Het toedienen van water via druppelslangen bovenin de aardappelruggen heeft geen tot weinig invloed gehad op totale productie aan aardappelknollen. Dit doordat de bodem waarop de aardappelen geteeld zijn voldoende vocht heeft geleverd. Wel is gebleken dat het vochtig houden van de plaats waar de knollen groeien het beste effect geven betreffende de bestrijding van de gewone schurft.

In de drie onderzoeksjaren hadden de zoutconcentraties geen gevolgen voor de totale knolproductie, maar wel voor de sorteringen. In alle drie jaren benadeelde de groter wordende zouttoevoegingen de knolzetting en -vorming. Dit uitte zich in grover worden van de partijen. Vooral in het jaar 2000 kwam het zouteffect tot uiting in afname van het totaal aantal knollen.

Een gelukkige constatering is die dat in dit onderzoek geen effecten zijn waargenomen van zout op de selecteerbaarheid van het aardappelloof.
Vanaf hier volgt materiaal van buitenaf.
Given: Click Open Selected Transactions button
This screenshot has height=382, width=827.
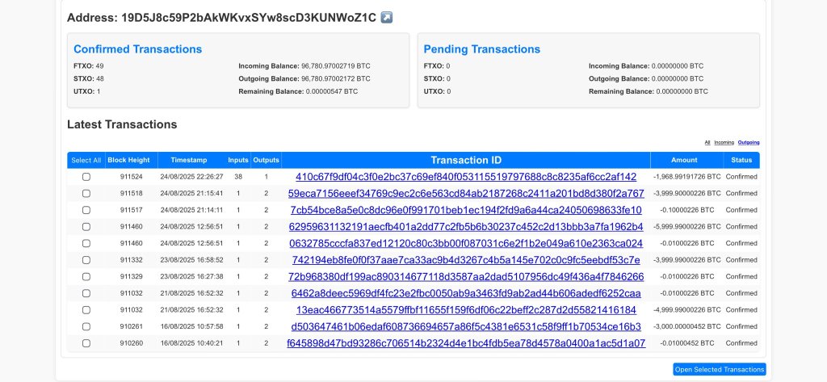Looking at the screenshot, I should [x=719, y=369].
Dit betekent dat brak water bruikbaar is in de teelt van pootgoed van het ras Desiree. In hoeverre hiervoor andere rassen mogelijk wel gevoelig zijn, is onbekend.

Een ander punt dat bezwaren tegen gebruik van brak water via druppelirrigatie wegneemt, is dat geen nadelige gevolgen zijn waargenomen voor de structuur van de bouwvoor. Eventuele moeilijkheden met vochtige grond bij het rooien zijn te voorkomen door tijdig met water geven te stoppen, zodat het aardappelgewas de grond droog kan trekken.

Conclusie

  • Druppelirrigatie is een uitstekende methode om het knollennest vochtig te houden, met als gevolg dat aantasting door gewone schurft sterk wordt beperkt. De grond in het hart van de aardappelruggen mag tijdens de knolzettingsperiode niet verder indrogen dan pF 2,3 ( = 200 cm onderdruk = drukhoogte van h = -200 cm).
  • Gebruik van brak water met een gehalte tot 2.000 Cl mg/liter ( = 3,2 gram landbouwzout/liter) is veilig.
    Bij dit zoutgehalte behoort een EC van 6 à 6,5 mS/cm.
  • Bij hogere zoutconcentraties wordt de sortering zodanig beïnvloed dat de partij grover wordt.
  • Gebruik van brak water tijdens de periode van knolzetting en -vorming heeft de selecteerbaarheid van het loof niet beïnvloed.
  • Gebruik van brak water tijdens de periode van knolzetting en -vorming heeft de structuur van de bouwvoor niet beïnvloed.